New American Ethnicities & Popular Song course fulfills Ethnic Studies Requirement

Music 319, American Ethnicities and Popular Song will debut in Summer Session 2017  (June 19 – August 13), meeting Tuesdays & Thursdays, 8:55 – 11:25 a.m.  The course fulfills the ethnic studies required to graduate.

This course examines the construction of race and ethnic identity in American popular song from the end of the Civil War to the present. It proceeds through a series of case studies in which individual songs provide a focus for the study of topics such as blackface minstrelsy, U.S. imperialism and musical exoticism, indigenous musics and the stereotypical sounds of Indians in American song and film, protest songs and the Civil Rights Movement, and the work of black musicians as cultural ambassadors within the context of the U.S. Government’s Cold War diplomacy.

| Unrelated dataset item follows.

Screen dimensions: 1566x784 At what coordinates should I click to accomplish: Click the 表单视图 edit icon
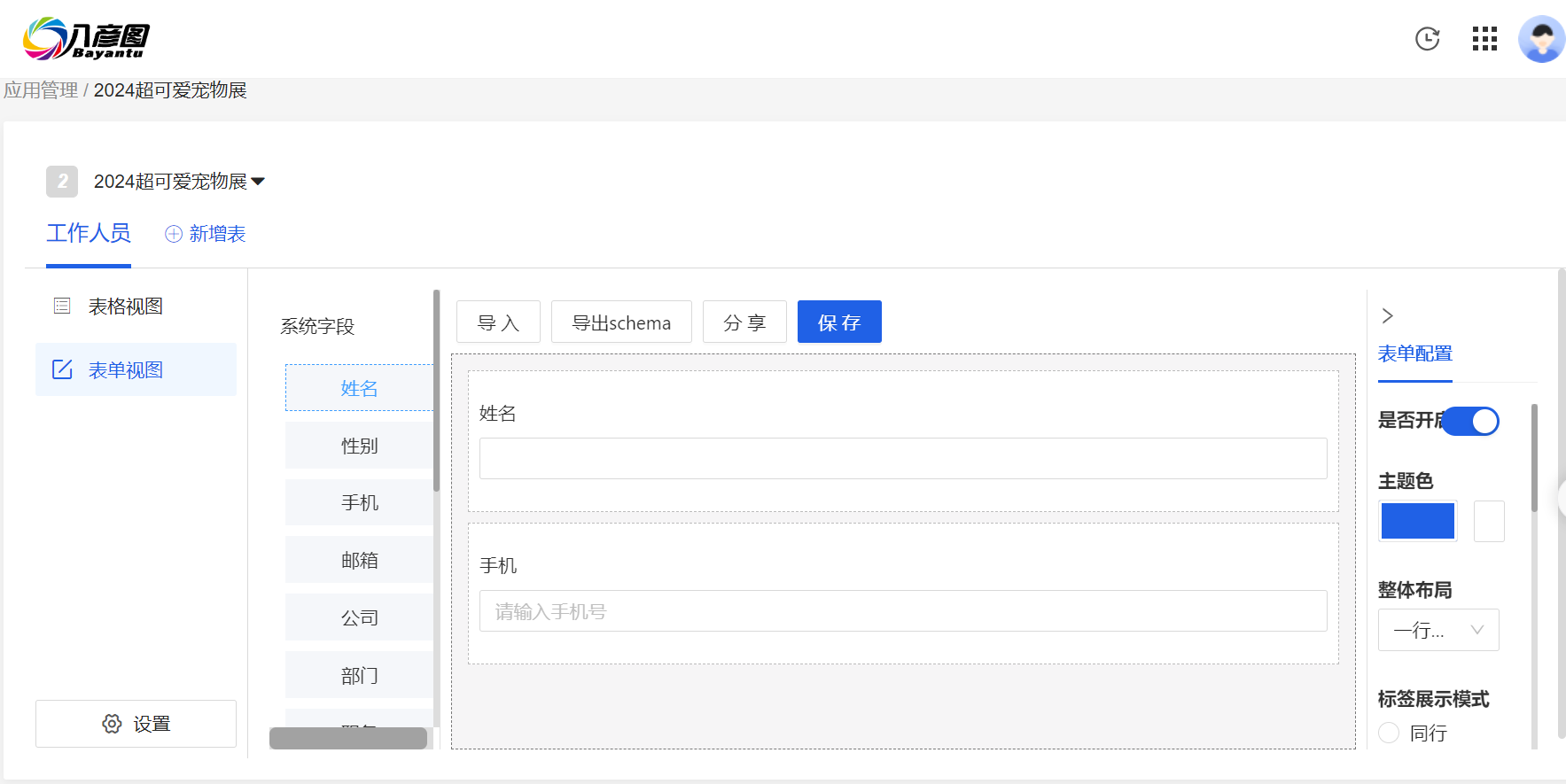[62, 369]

Along the way, we will use what we learn from our study of these historical examples to consider how race figures in more recent writing about singers as different from one another as Beyoncé, Daryl Hall, Toby Keith, and Katy Perry. This will be taught as a blended course: students will access most course materials (readings, videos, self-evaluation exercises, etc.) online. We will use class meetings principally for one-on-one and small-group activities designed to help students develop and articulate their personal responses to the course content.